Formula for a Triangle

Let $a, b$ and $c$ denote the triangle's three sides, and let $A$ denote the area of the triangle. Then, the measure of the circumradius of the triangle is simply $R=\frac{abc}{4A}$. Also, $A=\frac{abc}{4R}$


[asy] pair O, A, B, C, D; O=(0,0); A=(-5,1); B=(1,5); C=(5,1); dot(O); dot (A); dot (B); dot (C); draw(circle(O, sqrt(26))); draw(A--B--C--cycle); D=-B; dot (D); draw(B--D--A); label("$A$", A, W); label("$B$", B, N); label("$C$", C, E); label("$D$", D, S); label("$O$", O, W); pair E; E=foot(B,A,C); draw(B--E); dot(E); label("$E$", E, S); draw(rightanglemark(B,A,D,20)); draw(rightanglemark(B,E,C,20)); [/asy]

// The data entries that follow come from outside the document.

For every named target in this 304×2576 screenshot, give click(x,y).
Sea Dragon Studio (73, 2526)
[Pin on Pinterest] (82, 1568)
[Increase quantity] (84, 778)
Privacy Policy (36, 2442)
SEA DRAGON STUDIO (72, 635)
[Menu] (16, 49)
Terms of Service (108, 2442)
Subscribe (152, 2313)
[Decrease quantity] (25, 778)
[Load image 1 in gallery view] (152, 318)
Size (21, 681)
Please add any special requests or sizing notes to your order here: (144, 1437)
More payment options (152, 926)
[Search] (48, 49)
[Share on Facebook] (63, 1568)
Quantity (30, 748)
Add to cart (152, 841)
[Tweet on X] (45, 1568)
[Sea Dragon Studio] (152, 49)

We let $AB=c$, $BC=a$, $AC=b$, $BE=h$, and $BO=R$. We know that $\angle BAD$ is a right angle because $BD$ is the diameter. Also, $\angle ADB = \angle BCA$ because they both subtend arc $AB$. Therefore, $\triangle BAD \sim \triangle BEC$ by AA similarity, so we have \[\frac{BD}{BA} = \frac{BC}{BE},\] or \[\frac  {2R} c = \frac  ah.\] However, remember that area $\triangle ABC = \frac {bh} 2$, so $h=\frac{2 \times \text{Area}}b$. Substituting this in gives us \[\frac  {2R} c = \frac  a{\frac{2 \times \text{Area}}b},\] and then bash through algebra to get \[R=\frac{abc}{4\times \text{Area}},\] and we are done.

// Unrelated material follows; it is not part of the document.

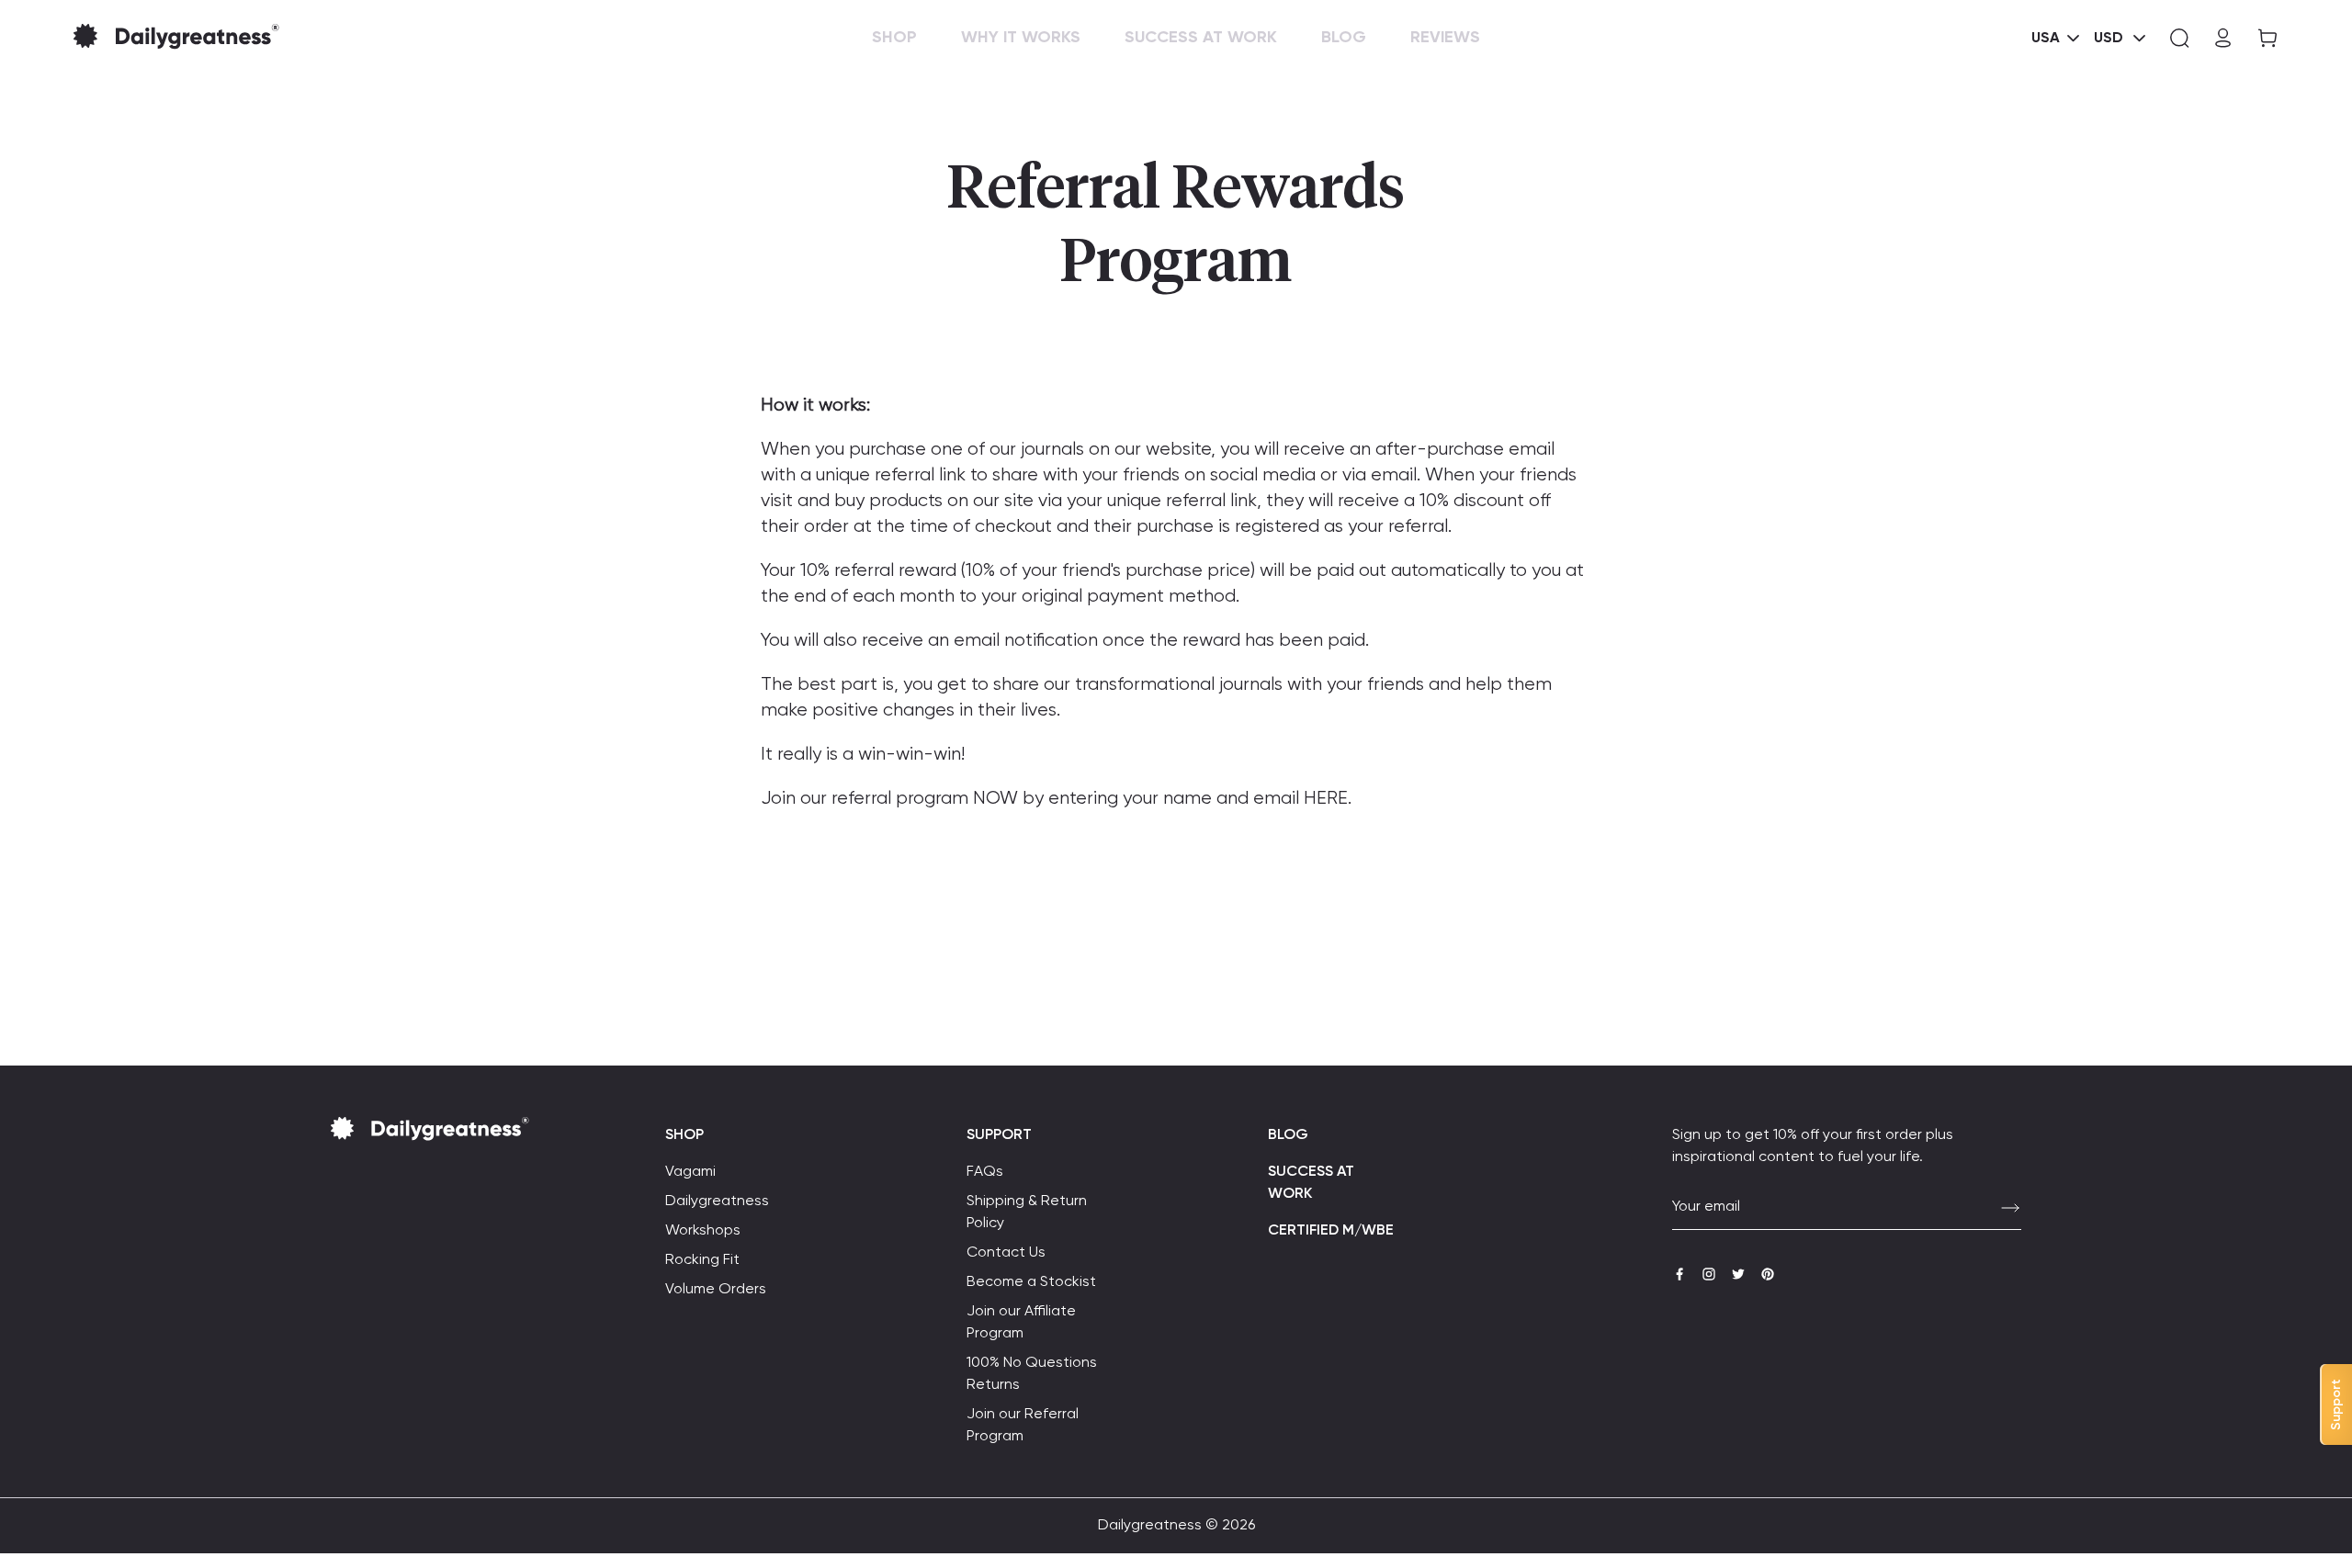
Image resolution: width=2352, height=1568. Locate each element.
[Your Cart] (2261, 38)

--Nosaj 19:39, 7 December 2014 (EST)

Formula for Circumradius

$R =	\frac{abc}{4rs}$ Where $R$ is the Circumradius, $r$ is the inradius, and $a$, $b$, and $c$ are the respective sides of the triangle and $s = (a+b+c)/2$ is the semiperimeter. Note that this is similar to the previously mentioned formula; the reason being that $A = rs$.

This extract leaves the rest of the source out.